*YOUR OBJECTIVE*: Can you reproduce the records word for word, from the line with "Click the 3D cursor crosshair" to the line with "pos(491,548)", including both of those lines?

*EXTRACTED ENTRIES*:
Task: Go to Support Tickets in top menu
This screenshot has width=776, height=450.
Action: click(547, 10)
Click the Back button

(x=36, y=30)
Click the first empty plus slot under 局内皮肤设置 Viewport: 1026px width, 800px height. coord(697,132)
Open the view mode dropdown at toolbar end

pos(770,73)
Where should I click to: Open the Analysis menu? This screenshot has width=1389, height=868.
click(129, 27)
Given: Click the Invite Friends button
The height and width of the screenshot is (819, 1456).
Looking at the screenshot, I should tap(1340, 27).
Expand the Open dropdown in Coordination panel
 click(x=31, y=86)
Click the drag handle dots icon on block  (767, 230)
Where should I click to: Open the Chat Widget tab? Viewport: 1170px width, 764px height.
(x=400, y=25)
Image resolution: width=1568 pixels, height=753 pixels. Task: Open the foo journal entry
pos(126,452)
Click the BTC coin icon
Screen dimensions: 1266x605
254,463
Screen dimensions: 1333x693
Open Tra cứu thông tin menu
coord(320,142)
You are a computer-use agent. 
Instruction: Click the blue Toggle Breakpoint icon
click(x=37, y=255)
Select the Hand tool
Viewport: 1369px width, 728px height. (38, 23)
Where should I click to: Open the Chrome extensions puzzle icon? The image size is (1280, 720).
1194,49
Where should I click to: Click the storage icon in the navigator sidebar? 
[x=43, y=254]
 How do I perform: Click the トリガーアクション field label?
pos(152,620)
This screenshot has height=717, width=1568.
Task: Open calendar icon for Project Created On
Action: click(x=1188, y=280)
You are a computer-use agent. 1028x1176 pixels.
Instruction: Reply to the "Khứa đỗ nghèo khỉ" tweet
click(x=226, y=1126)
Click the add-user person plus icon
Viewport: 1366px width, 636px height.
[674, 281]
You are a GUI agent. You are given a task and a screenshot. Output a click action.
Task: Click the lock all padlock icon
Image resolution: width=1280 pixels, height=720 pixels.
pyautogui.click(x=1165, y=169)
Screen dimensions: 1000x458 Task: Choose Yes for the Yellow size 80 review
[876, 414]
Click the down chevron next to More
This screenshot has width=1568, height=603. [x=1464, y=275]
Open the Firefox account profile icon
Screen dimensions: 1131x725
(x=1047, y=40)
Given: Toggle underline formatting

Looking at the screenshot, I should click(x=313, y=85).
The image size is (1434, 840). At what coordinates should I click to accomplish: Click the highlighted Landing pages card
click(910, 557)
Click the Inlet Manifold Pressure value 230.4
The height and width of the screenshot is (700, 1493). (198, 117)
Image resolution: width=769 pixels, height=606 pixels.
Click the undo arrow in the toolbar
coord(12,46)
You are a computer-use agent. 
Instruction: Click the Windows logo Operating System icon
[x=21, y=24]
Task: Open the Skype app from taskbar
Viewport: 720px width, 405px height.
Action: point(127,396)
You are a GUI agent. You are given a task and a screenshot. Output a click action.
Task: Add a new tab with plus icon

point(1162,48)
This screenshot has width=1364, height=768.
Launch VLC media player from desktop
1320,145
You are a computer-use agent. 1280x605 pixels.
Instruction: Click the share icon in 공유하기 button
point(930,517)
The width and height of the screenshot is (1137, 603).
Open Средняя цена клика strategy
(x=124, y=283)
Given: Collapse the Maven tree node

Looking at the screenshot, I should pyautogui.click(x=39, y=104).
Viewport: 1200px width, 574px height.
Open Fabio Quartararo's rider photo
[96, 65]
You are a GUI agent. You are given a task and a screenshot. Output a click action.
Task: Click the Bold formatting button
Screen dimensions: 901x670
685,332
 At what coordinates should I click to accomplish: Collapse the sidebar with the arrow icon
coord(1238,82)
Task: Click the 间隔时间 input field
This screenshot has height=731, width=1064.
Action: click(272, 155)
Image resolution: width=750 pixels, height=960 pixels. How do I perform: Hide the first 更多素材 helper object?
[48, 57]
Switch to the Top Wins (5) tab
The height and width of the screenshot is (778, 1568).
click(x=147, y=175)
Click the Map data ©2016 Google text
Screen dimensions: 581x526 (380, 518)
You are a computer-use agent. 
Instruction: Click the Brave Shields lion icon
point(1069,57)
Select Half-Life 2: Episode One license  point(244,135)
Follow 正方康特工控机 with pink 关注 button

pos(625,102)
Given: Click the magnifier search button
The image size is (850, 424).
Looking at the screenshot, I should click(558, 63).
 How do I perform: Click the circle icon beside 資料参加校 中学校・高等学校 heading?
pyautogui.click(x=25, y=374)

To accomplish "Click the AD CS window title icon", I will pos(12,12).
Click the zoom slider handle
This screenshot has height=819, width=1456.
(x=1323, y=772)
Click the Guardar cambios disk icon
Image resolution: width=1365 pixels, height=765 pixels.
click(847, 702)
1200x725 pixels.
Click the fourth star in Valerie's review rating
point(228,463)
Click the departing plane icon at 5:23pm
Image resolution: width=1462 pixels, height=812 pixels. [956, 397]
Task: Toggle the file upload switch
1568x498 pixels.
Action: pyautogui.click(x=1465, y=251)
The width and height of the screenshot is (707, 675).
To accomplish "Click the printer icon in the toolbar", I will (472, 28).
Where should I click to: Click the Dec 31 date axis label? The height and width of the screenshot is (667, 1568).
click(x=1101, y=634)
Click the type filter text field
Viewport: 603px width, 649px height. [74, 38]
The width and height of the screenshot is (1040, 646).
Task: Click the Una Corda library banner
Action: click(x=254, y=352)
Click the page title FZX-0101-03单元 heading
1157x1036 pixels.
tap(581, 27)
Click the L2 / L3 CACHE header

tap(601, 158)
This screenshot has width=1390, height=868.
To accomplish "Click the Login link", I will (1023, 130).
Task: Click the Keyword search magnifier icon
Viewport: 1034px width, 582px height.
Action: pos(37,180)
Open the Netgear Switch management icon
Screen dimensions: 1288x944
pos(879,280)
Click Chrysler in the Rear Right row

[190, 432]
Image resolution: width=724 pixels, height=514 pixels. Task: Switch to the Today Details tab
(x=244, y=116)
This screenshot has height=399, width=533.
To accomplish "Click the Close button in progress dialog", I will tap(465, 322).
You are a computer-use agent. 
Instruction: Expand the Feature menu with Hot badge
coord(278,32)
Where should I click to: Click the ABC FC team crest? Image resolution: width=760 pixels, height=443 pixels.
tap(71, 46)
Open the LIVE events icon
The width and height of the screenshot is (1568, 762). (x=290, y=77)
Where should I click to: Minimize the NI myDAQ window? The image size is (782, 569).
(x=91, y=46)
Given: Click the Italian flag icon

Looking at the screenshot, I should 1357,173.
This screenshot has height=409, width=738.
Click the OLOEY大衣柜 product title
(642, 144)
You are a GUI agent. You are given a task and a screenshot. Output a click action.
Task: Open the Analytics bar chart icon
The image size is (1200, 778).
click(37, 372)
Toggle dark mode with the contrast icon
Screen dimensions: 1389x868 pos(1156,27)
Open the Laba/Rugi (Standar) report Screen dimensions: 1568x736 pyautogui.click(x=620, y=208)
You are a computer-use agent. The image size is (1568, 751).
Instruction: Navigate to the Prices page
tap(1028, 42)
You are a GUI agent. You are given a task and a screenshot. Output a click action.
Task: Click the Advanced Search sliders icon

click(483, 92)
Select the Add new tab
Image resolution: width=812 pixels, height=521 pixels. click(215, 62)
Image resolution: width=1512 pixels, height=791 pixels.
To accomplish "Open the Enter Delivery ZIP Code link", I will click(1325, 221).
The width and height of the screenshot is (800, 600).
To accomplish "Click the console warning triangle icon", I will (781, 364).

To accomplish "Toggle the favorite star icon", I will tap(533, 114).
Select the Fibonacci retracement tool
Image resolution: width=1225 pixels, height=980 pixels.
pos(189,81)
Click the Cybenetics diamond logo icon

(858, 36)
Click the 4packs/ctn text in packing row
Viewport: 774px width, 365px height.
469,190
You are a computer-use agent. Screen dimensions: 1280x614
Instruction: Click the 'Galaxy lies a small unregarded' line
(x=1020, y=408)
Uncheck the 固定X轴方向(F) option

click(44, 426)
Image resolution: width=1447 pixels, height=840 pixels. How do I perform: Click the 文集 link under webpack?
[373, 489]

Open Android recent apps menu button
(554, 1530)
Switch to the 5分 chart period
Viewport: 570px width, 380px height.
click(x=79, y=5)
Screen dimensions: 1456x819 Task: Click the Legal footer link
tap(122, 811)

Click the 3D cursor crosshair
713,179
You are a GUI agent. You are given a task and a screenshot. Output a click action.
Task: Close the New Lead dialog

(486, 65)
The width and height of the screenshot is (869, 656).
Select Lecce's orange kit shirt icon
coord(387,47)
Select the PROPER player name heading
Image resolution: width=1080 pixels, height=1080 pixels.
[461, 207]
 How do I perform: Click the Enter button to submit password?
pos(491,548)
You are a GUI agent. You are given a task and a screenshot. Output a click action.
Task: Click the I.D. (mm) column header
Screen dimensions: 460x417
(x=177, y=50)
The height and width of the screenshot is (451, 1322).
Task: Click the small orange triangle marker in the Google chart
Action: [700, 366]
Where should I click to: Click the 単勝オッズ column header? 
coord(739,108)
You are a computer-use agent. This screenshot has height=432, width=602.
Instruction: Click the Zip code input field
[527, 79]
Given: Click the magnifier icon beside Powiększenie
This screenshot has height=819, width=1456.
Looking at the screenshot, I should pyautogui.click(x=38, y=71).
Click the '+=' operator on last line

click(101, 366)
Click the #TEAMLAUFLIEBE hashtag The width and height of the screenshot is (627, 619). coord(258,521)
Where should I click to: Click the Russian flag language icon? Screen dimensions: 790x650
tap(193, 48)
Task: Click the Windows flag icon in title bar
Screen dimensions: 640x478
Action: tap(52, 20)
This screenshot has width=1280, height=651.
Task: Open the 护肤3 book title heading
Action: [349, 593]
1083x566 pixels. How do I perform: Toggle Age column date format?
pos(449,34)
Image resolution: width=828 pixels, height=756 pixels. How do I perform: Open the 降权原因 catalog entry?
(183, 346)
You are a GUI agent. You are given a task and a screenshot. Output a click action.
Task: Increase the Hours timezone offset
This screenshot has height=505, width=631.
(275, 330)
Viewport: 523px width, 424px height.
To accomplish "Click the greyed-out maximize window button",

*FINAL RESULT*:
Click the 3D cursor crosshair
713,179
You are a GUI agent. You are given a task and a screenshot. Output a click action.
Task: Close the New Lead dialog

(486, 65)
The width and height of the screenshot is (869, 656).
Select Lecce's orange kit shirt icon
coord(387,47)
Select the PROPER player name heading
Image resolution: width=1080 pixels, height=1080 pixels.
[461, 207]
 How do I perform: Click the Enter button to submit password?
pos(491,548)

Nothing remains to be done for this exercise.